Robert Gibbs said if US citizen Abdulrahman al-Awlaki didn’t want to be killed he “should have a far more responsible father”

When Robert Gibbs, former White House Press Secretary and a senior adviser to the Obama campaign, was asked why the administration killed the 16-year old son of suspected al-Qaeda member and US citizen Anwar al-Awlaki via a drone strike last year, he said it was the boy’s fault for having a father like Awlaki.

Abdulrahman al-Awlaki, 16-year old son of Anwar al-Awlaki, was killed in a US drone strike last year

Anwar al-Awlaki was killed last year in a drone strike in Yemen ordered by the Obama administration. The killing made headlines particularly because Awlaki was an American citizen, but his constitutional rights to due process were thrown out the window in favor of simply assassinating him.

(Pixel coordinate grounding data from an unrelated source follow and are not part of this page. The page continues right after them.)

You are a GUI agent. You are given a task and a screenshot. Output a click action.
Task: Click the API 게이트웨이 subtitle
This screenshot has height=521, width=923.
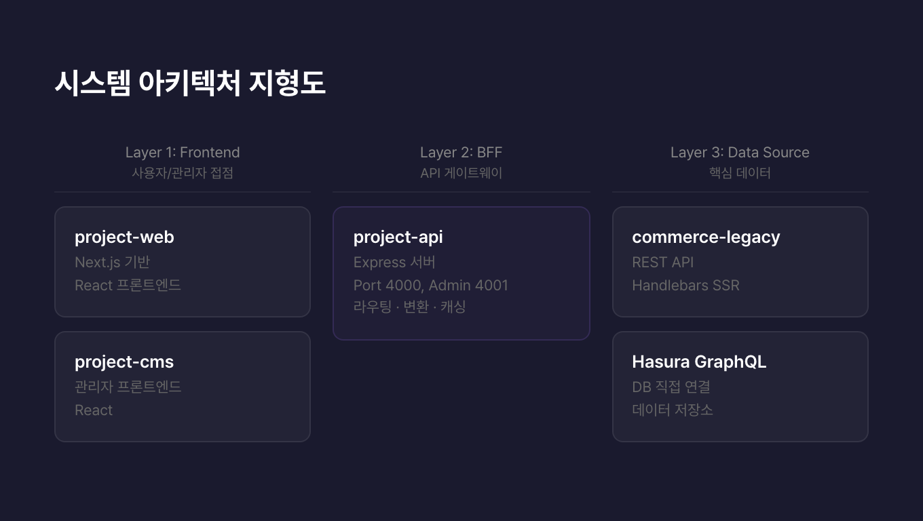[461, 173]
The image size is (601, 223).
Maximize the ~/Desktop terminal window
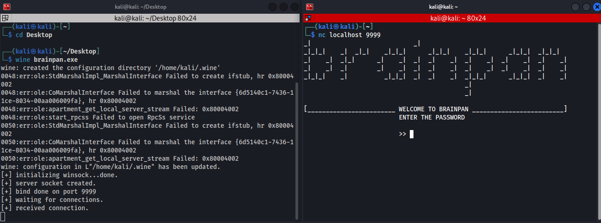[x=283, y=7]
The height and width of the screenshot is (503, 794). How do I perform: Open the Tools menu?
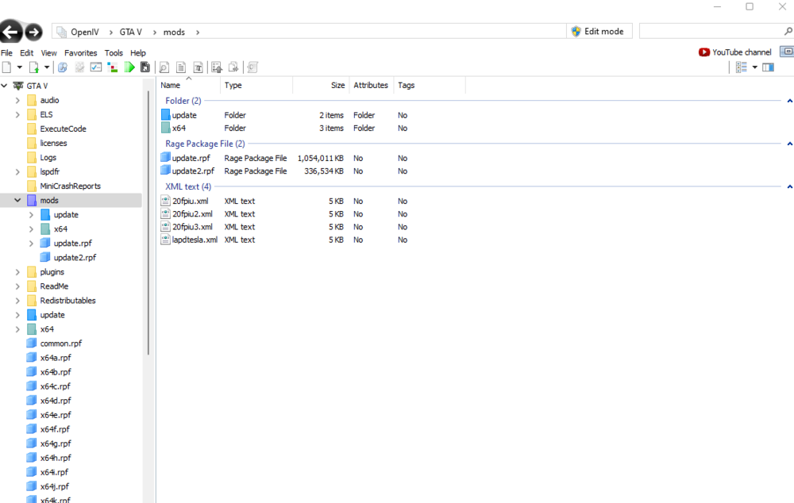pos(114,52)
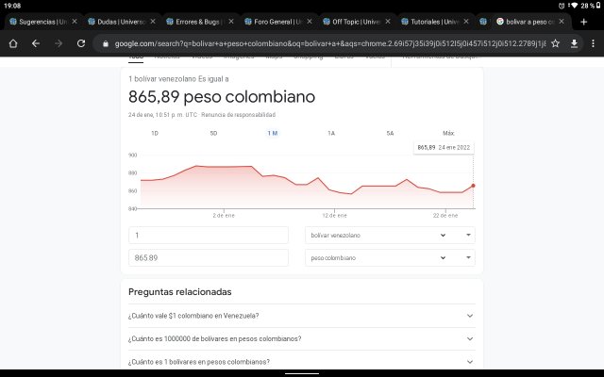This screenshot has width=604, height=377.
Task: Navigate back to the previous page
Action: click(35, 43)
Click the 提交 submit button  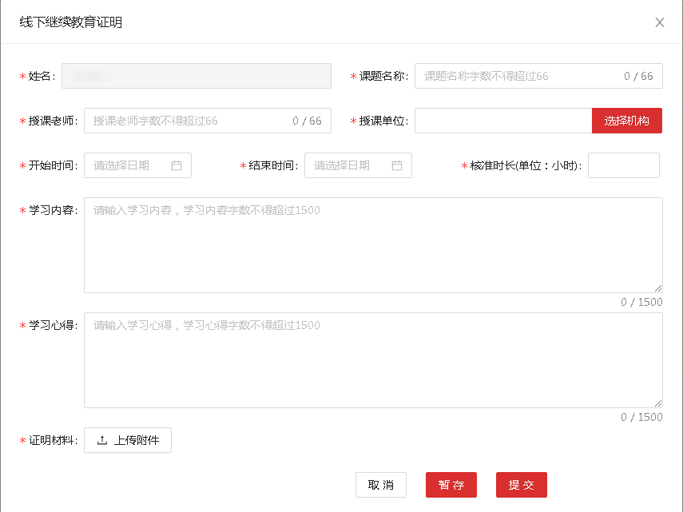[x=521, y=485]
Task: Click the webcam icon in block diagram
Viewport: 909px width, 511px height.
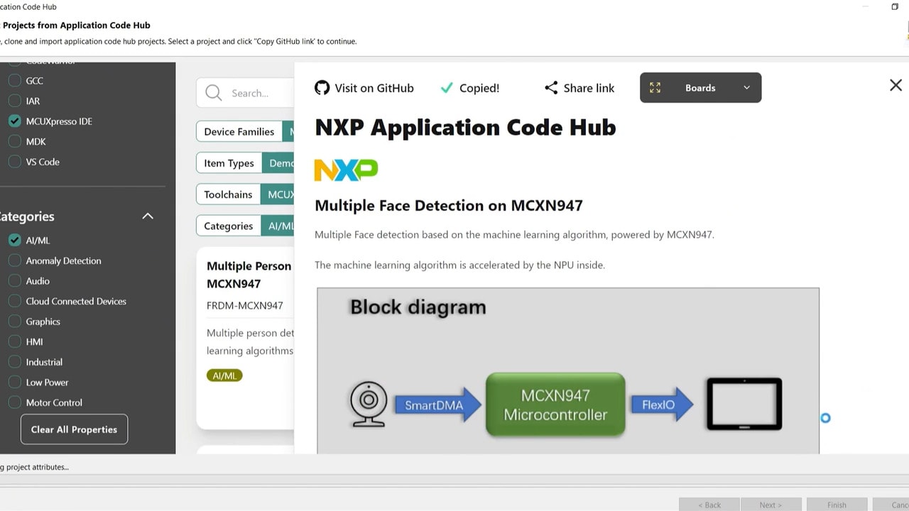Action: (369, 405)
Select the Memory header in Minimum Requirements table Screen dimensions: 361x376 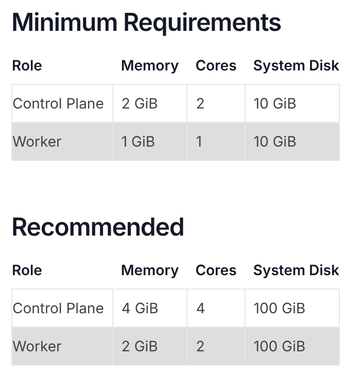[x=149, y=66]
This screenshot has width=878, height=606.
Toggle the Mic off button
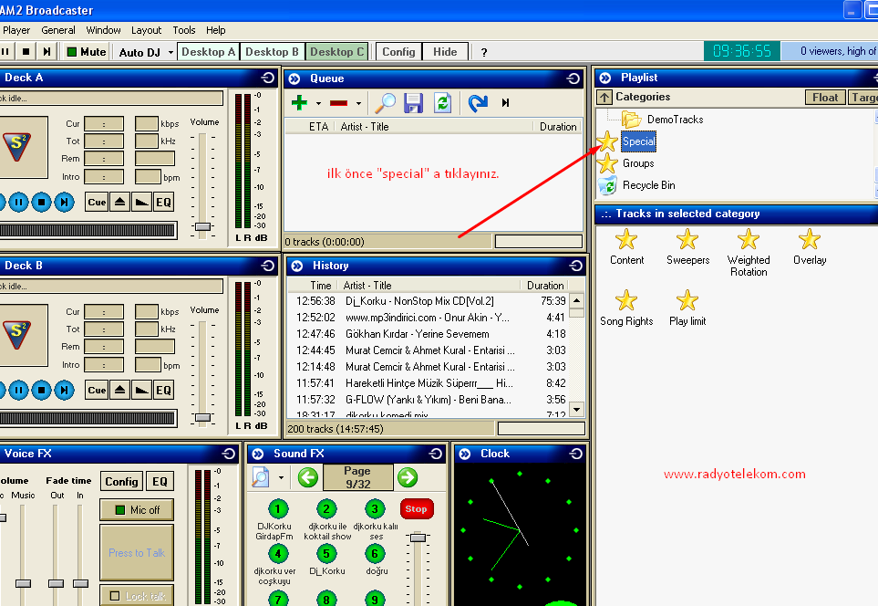click(137, 509)
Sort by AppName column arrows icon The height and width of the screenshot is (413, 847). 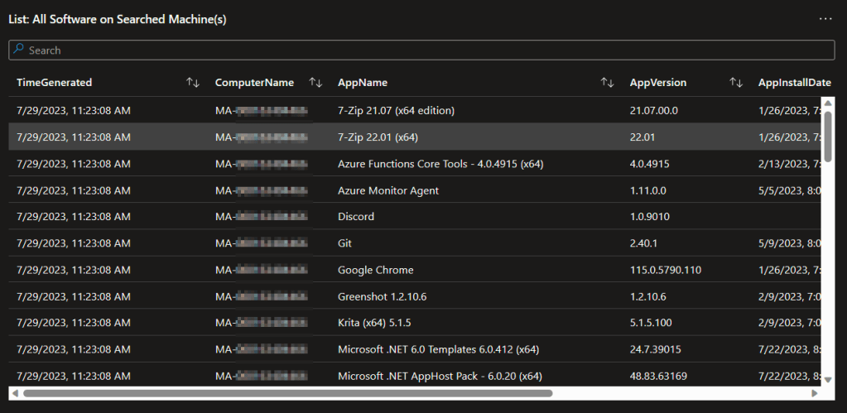(607, 83)
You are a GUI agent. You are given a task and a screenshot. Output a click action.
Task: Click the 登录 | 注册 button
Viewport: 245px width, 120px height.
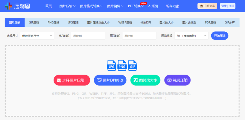coord(228,6)
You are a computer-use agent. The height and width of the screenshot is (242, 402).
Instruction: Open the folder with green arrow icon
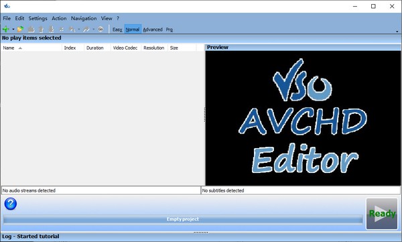pos(20,29)
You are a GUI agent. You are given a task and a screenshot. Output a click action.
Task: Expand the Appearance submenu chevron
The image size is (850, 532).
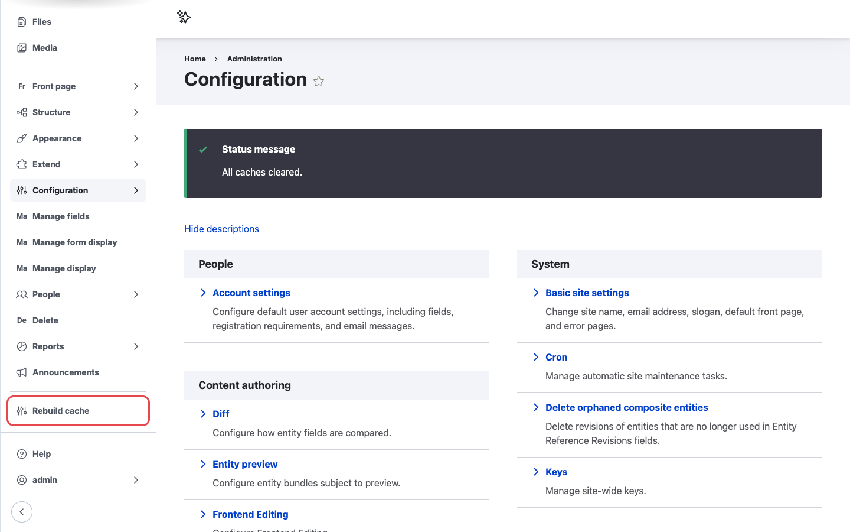pyautogui.click(x=136, y=138)
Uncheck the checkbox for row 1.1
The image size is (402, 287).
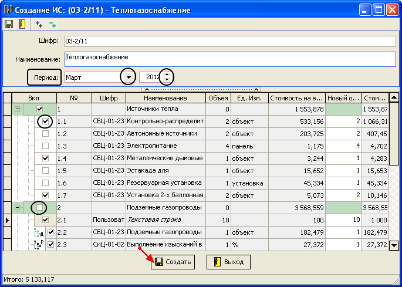point(45,121)
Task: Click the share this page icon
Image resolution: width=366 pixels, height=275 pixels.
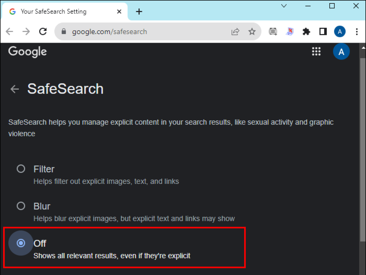Action: tap(235, 32)
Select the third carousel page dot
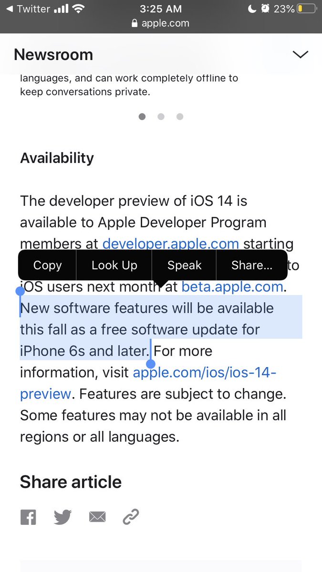Viewport: 322px width, 572px height. pos(180,117)
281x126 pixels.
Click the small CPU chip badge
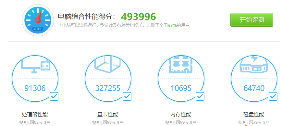[x=45, y=66]
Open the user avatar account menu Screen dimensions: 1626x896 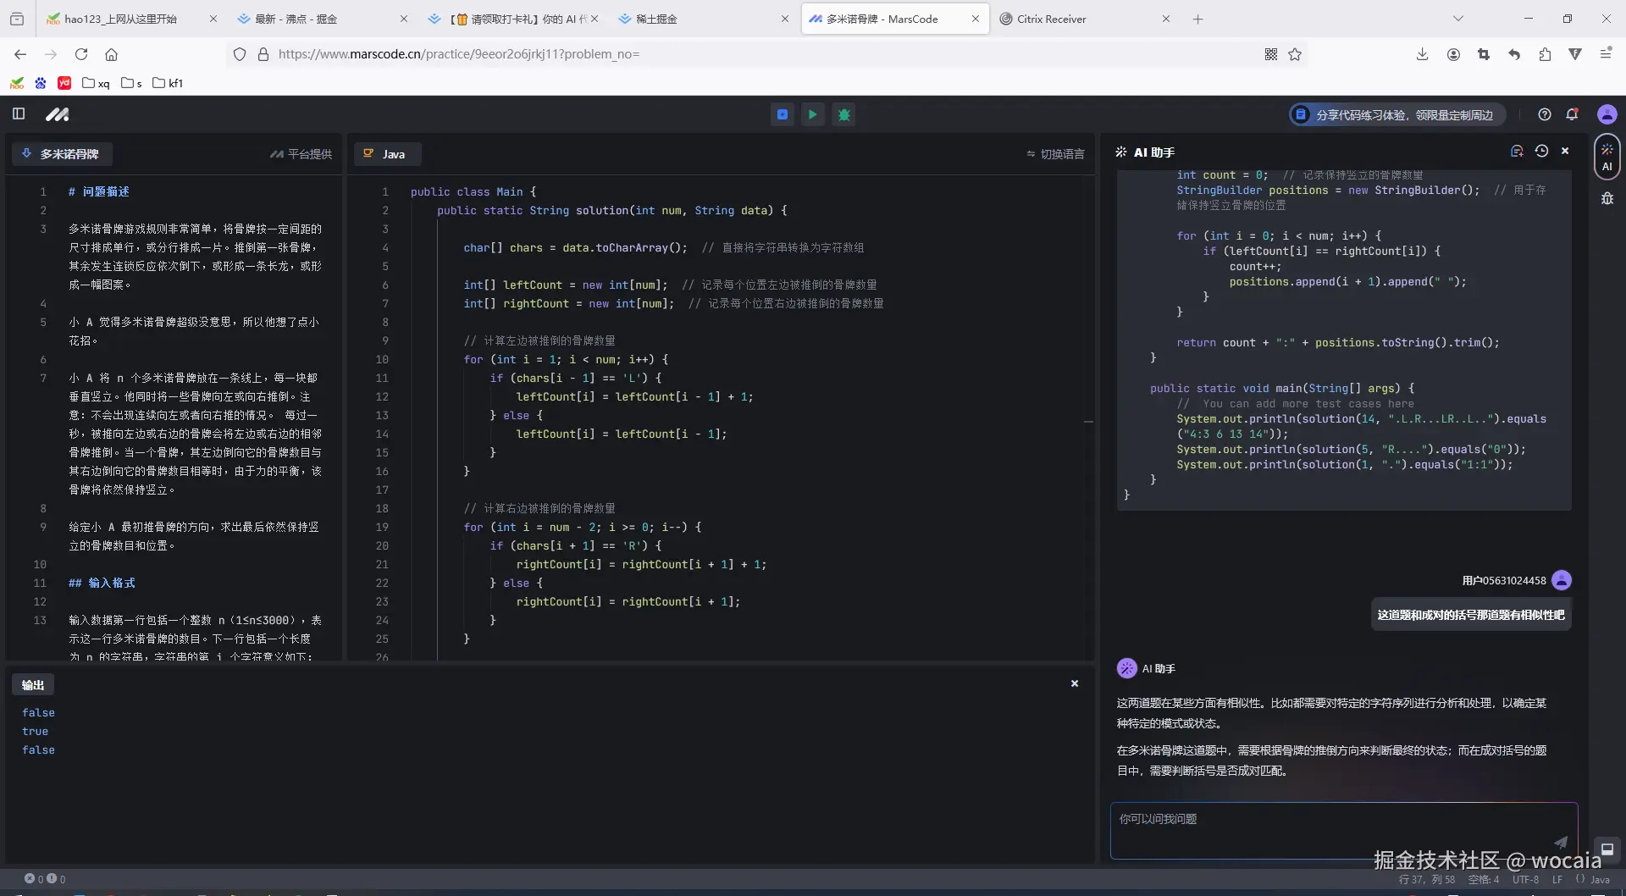coord(1607,114)
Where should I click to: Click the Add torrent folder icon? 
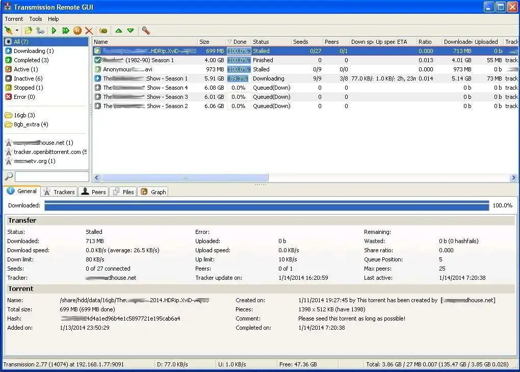(29, 31)
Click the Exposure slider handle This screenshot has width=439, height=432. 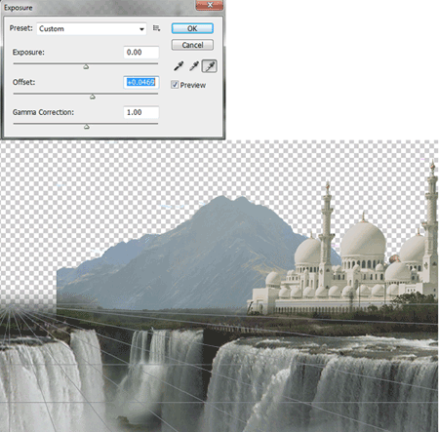(86, 66)
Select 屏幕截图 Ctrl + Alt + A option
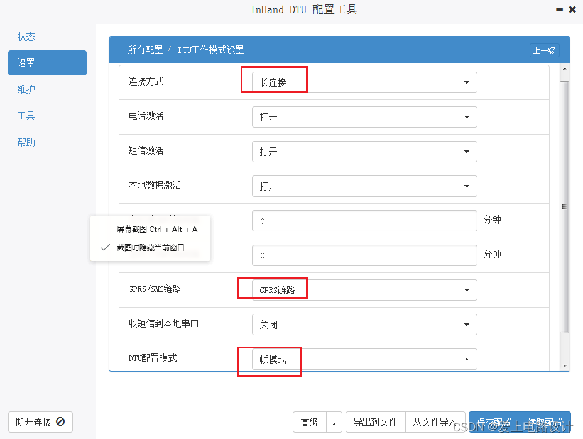This screenshot has height=439, width=583. pos(158,229)
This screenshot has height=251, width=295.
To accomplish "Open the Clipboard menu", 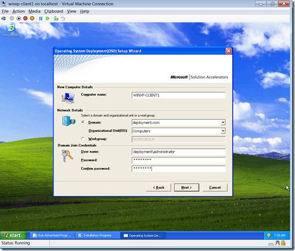I will (54, 11).
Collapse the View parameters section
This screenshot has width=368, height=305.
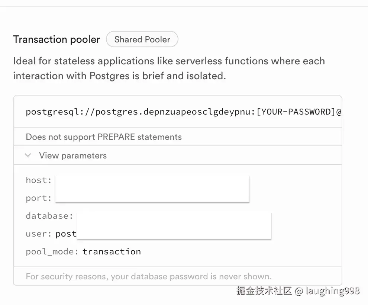(x=73, y=155)

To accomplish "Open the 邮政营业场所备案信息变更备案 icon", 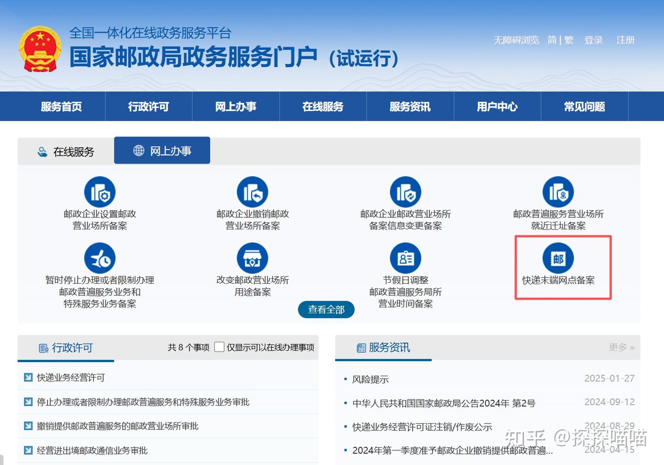I will (405, 192).
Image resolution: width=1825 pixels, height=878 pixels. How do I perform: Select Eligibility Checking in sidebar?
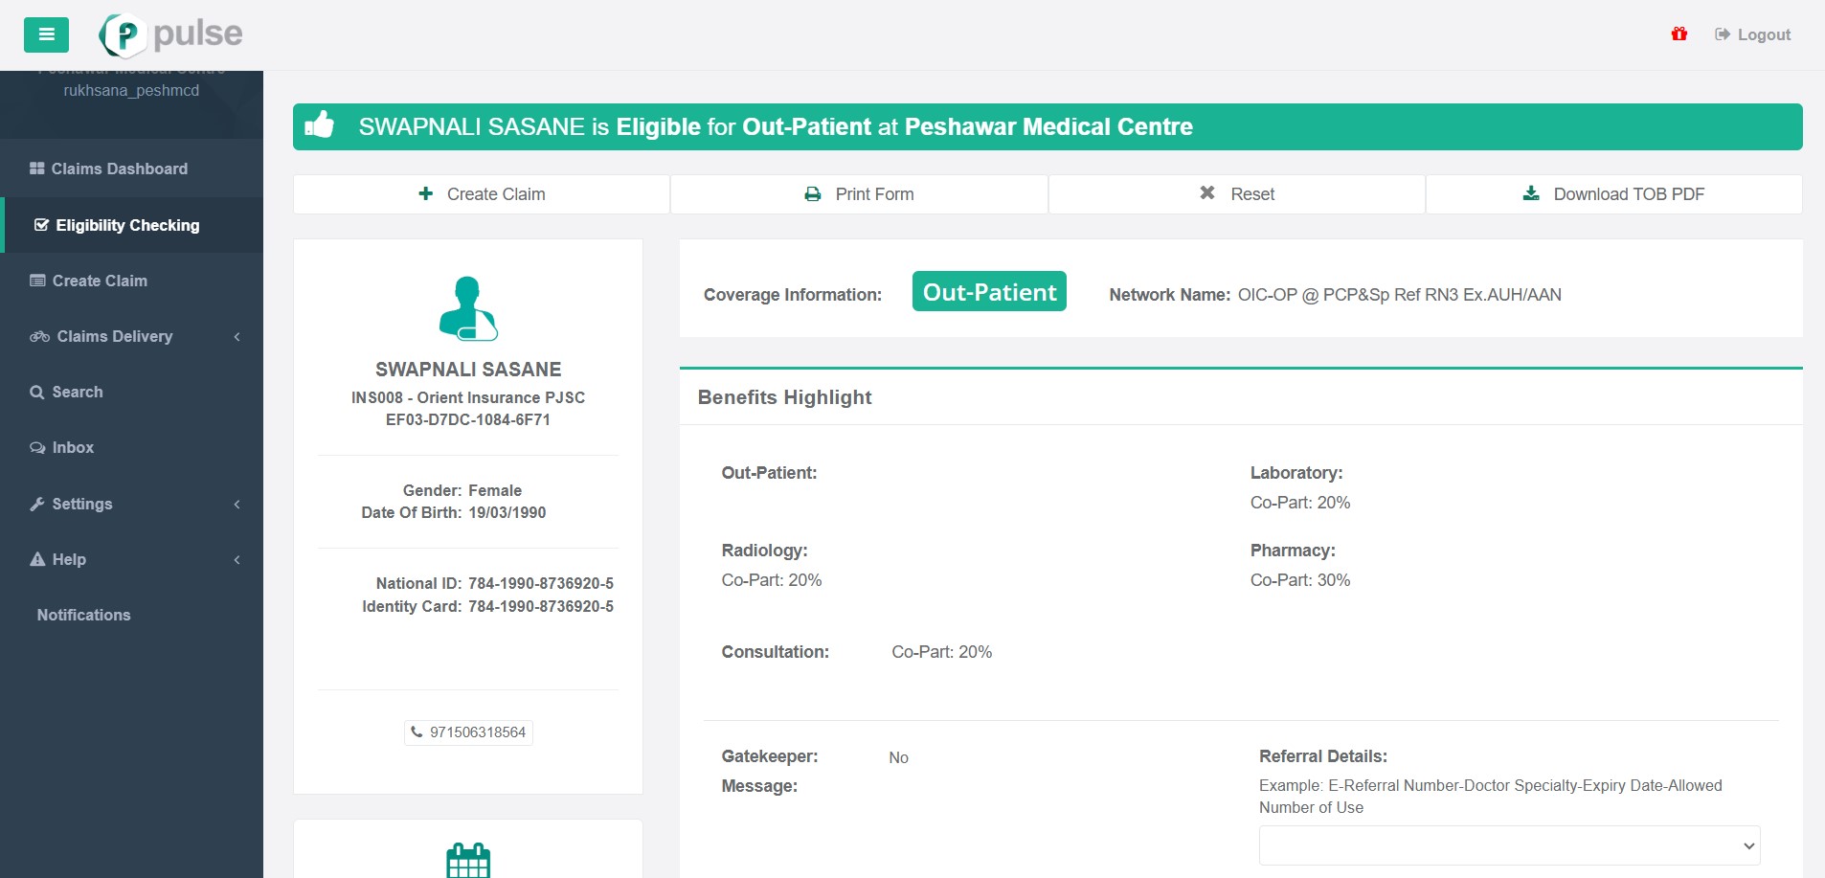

Awlaki’s 16-year old son, Abdulrahman al-Awlaki, was also a US citizen and was killed in a separate drone strike in Yemen weeks after his father’s death. Abdulrahman had not been accused of being a member of al-Qaeda or of any act against the United States that could conceivably motivate a US strike.

When pressed by reporters and independent journalists, Gibbs responded to questions about the Obama administration’s killing of the American boy by dismissing his life as virtually worthless and blaming his father, Anwar, for his son’s death by presidential decree.

“I would suggest that you should have a far more responsible father if they are truly concerned about the well being of their children,” Gibbs said. “I don’t think becoming an al Qaeda jihadist terrorist is the best way to go about doing your business.”

Gibbs dodged any further questioning on the issue, but in his answer defended the killing of a 16-year old American boy “not by arguing that the kid was a threat,” writes The Atlantic‘s Conor Friedersdorf, “or that killing him was an accident, but by saying that his late father irresponsibly joined al Qaeda terrorists.”

 

“Killing an American citizen without due process on that logic ought to be grounds for impeachment,” Friedersdorf adds.